Platz drei beim Deutschland-Cup für deutsches Eishockeyteam

Claus Vetter

Hannover. Der Sonntag hatte für die deutsche Eishockey-Nationalmannschaft mit einem Schreckerlebnis begonnen. In den Morgenstunden schrillten im Hotel von Bundestrainer Hans Zach und seinen Spielern die Feuersirenen. Und das gleich mehrmals. Dann streikten auch noch die Fahrstühle im Gebäude, und die Spieler mussten das Hotel über die Treppe verlassen – manche aus dem 14. Stockwerk. „Es war unerträglich“, erzählte Rick Amman. Der ehemalige Nationalspieler hatte sich im gleichen Hannoveraner Hotel wie das deutsche Team einquartiert. Feuer, ausgebrannt? Nein, die Sirenen hatten umsonst geheult. Falscher Alarm - und den hatten die aktuellen Nationalspieler anscheinend besser verdaut als der genervte Amman. Denn zum Abschluss des Deutschland-Cups verabschiedete sich die Mannschaft von Bundestrainer Hans Zach gegen Kanada mit einer soliden Leistung, auch wenn dies nicht mit einem guten Ergebnis belohnt wurde. Die Deutschen verloren vor 8000 Zuschauern in Hannovers Preussag-Arena 0:2 (0:1, 0:0, 0:1) gegen den souveränen Turniersieger Kanada. Damit belegt Deutschland Platz drei des Turniers.

Es war gestern sicherlich nicht so ein interessantes Spiel wie das vom Sonnabend, als die deutsche Mannschaft bei ihrem 5:2-Erfolg gegen die Schweiz streckenweise brilliert hatte. Viele Spieler wirkten doch recht müde. Schließlich hatte das deutsche Team vier Partien innerhalb von fünf Tagen zu absolvieren.

Zwei Spieler mussten gestern sogar passen: Christian Ehrhoff (Krefeld) wegen einer Grippe, Alexander Serikow (Kassel) plagte sich mit Rückenproblemen. Zach sah dies im Falle Serikows nicht als so tragisch an. „Ich habe dem Alexander gesagt, setz dich hin“, erzählte der Bundestrainer. „Das kannst du jetzt am besten." Im kleinen Kreis gab der Tölzer allerdings zu verstehen, dass er im Falle Serikows verärgert war. Pausieren wegen Schmerzen im Rücken? So etwas gab es beim belastungsfähigen Spieler Zach selbstverständlich nicht.
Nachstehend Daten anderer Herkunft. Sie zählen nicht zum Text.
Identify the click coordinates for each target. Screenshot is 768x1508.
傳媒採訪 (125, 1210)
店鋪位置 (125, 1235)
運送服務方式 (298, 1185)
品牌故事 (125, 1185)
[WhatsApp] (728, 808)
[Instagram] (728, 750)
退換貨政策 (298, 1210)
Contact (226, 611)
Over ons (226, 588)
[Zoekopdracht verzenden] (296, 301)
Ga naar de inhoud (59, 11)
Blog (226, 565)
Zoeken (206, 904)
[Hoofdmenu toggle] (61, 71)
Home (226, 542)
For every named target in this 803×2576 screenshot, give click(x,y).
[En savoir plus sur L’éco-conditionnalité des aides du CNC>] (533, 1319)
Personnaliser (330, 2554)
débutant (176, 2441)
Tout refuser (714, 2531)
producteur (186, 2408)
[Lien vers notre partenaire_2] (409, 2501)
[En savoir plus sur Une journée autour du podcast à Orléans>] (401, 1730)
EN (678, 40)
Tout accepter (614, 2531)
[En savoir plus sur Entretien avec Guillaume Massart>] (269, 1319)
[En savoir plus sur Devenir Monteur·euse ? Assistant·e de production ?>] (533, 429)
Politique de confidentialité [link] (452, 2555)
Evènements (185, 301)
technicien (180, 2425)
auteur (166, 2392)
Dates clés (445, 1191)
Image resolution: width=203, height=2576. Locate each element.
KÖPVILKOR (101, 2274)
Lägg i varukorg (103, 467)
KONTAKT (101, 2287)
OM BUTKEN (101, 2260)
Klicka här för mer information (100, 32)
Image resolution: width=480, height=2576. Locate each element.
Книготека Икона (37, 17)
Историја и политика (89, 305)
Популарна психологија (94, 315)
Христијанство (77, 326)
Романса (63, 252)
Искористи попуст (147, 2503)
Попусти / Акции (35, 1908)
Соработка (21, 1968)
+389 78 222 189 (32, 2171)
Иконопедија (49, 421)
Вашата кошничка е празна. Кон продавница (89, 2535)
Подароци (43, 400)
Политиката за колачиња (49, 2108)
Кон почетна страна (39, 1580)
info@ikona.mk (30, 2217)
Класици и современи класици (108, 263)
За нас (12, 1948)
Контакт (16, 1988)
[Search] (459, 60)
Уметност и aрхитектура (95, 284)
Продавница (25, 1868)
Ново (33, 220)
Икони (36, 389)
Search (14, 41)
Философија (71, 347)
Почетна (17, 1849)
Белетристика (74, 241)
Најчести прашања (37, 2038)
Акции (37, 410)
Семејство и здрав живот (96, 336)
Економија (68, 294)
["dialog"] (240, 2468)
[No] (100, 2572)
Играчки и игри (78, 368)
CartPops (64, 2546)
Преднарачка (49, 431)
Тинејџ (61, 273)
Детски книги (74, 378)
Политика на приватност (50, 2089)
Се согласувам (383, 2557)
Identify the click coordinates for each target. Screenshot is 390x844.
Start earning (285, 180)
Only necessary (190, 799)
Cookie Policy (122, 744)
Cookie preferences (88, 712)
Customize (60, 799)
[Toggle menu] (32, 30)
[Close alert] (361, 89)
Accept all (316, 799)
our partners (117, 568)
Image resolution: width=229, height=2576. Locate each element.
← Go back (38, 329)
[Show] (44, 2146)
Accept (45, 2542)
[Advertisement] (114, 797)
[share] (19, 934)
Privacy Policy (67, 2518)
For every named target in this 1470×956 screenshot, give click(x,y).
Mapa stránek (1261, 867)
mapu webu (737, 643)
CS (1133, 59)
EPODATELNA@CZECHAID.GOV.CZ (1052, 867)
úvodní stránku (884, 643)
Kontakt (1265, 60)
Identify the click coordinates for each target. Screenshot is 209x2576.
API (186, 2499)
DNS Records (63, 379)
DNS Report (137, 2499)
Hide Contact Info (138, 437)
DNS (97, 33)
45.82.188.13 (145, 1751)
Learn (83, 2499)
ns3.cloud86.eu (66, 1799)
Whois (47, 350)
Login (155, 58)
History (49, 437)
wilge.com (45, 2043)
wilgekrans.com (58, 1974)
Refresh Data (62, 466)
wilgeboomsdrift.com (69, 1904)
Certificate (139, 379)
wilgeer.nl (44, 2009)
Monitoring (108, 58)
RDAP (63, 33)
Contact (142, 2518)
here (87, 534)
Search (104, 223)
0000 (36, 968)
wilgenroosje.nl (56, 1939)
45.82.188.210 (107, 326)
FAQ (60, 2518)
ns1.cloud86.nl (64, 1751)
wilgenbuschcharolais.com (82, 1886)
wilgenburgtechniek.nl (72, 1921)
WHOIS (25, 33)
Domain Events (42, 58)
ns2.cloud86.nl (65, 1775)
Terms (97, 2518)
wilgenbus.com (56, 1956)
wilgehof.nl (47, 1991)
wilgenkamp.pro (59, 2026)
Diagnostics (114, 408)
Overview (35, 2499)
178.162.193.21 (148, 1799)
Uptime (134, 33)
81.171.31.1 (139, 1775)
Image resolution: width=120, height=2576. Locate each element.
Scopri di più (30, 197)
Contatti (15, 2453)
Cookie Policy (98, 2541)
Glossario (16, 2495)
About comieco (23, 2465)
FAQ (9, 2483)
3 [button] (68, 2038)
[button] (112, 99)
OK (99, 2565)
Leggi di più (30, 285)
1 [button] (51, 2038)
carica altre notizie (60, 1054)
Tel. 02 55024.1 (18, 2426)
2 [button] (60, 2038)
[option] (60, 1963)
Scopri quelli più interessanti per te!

Dass physische Großtaten in der letzten Partie der Deutschen beim Turnier in Hannover ausblieben, lag aber kaum am Fehlen Serikows. Die Deutschen wirkten unkonzentriert. Auf der anderen Seite stellten sich die Kanadier auch nicht sehr clever an. Ihnen reichten am Sonntag ein Glücksschuss und ein Lichtblick, um das Spiel durch Dupont (21. Minute) und durch Hlushko (51.) zu entscheiden. Hans Zach war bei den beiden, vermeidbar erscheinenden, Gegentoren zwar beim Spiel sichtlich genervt, ließ sich aber danach doch zu einem positiven Fazit hinreißen. „Das war ein gutes Turnier, wir haben uns von Spiel zu Spiel gesteigert“, sagte der Bundestrainer.

Und Zach wurde noch zufriedener, als es noch artige Komplimente von seinem Pendant auf Seiten der Kanadier gab. „Im zweiten Drittel haben uns die Deutschen dominiert“, sagte Kanadas Coach Garry Green. Dabei hatte Zach vor dem Turnier sein Team wie immer schlecht geredet. Auch das war falscher Alarm.